#### TEXT PROVIDED

Since "The Blair Witch Project" debuted, so-called "found footage" movies have exploded. When done well, they can be extremely terrifying and satisfying at the same time; sometimes there's nothing scarier than seeing some messed-up stuff go down on a hand-held video camera, because it's like you're watching someone's home movies. It's real, it's not terribly effects-laden, and it can convince you that there really are horrible things living under your bed. Among the group of "well done" are "REC" and "Paranormal Activity", which has spawned two more films to the delight of fans.
But sometimes these "found footage" films make the viewer grow weary. You're following a shaky camera for an hour and a half with very little (or no) explanation as to why someone is still holding a damn camera while the world around them is going to hell (example: "Cloverfield". The group is literally running for their lives over a bridge jam-packed with bodies, yet the cameraman is still filming. Maybe it's just me, but I'd probably ditch the camera in favor of getting my butt to safety).
I'm not sure which category "The Bay" falls into yet; I'm sure I'll watch it, being a horror fan with a rather large curiosity gland, but as of now I'm just not sure about it. The major thing the trailer has going for it is that everyone--I don't care who you are--has that fear that there's something in the water. Here that fear is played upon not only with physical manifestations, but on a viral level as well. What if something in the water made us not just sick, but flesh-eating sick? It's already happened to at least three unfortunate people in the American South this summer; a college student suffered several amputations because of bacteria in a lake which entered an open wound. And leaning on the audience's fear of a very real thing could be just what "The Bay" needs to help it score big at the box office.

#### DATA EXCERPTS

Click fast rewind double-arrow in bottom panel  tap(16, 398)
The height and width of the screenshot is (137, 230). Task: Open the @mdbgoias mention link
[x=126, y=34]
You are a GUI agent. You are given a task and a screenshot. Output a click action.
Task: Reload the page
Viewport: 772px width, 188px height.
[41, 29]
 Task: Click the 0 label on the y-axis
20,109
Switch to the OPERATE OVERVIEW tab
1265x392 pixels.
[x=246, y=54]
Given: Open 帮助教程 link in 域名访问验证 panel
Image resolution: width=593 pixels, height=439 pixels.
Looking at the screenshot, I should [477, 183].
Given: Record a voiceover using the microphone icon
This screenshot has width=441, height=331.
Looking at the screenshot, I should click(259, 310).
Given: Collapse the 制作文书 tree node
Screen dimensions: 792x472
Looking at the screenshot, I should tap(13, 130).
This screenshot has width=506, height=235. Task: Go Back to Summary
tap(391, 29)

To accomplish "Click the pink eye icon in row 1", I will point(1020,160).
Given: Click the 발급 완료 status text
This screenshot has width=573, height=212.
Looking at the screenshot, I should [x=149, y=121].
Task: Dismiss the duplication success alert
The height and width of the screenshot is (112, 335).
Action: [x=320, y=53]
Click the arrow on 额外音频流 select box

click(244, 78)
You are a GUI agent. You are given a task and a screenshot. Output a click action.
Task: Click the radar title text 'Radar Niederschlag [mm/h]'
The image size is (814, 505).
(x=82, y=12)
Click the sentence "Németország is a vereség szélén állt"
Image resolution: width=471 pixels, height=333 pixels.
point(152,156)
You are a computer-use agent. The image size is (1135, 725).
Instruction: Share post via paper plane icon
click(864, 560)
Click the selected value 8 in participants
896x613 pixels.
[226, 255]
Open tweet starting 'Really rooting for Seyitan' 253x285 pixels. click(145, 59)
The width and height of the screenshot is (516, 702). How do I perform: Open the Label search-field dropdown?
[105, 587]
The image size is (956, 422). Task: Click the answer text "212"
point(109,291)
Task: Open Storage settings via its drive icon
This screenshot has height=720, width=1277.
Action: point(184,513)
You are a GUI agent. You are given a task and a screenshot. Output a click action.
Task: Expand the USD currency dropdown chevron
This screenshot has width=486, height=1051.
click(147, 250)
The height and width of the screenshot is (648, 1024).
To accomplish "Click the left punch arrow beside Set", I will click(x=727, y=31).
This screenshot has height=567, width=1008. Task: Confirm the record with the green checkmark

#### TASK TO COMPLETE
In the piece on found footage horror movies, what happened to a college student because of bacteria in a lake? The entries come from a separate source and have nothing to do with the text.

#### RESPONSE TO THE TASK
The student suffered several amputations after bacteria from a lake entered an open wound.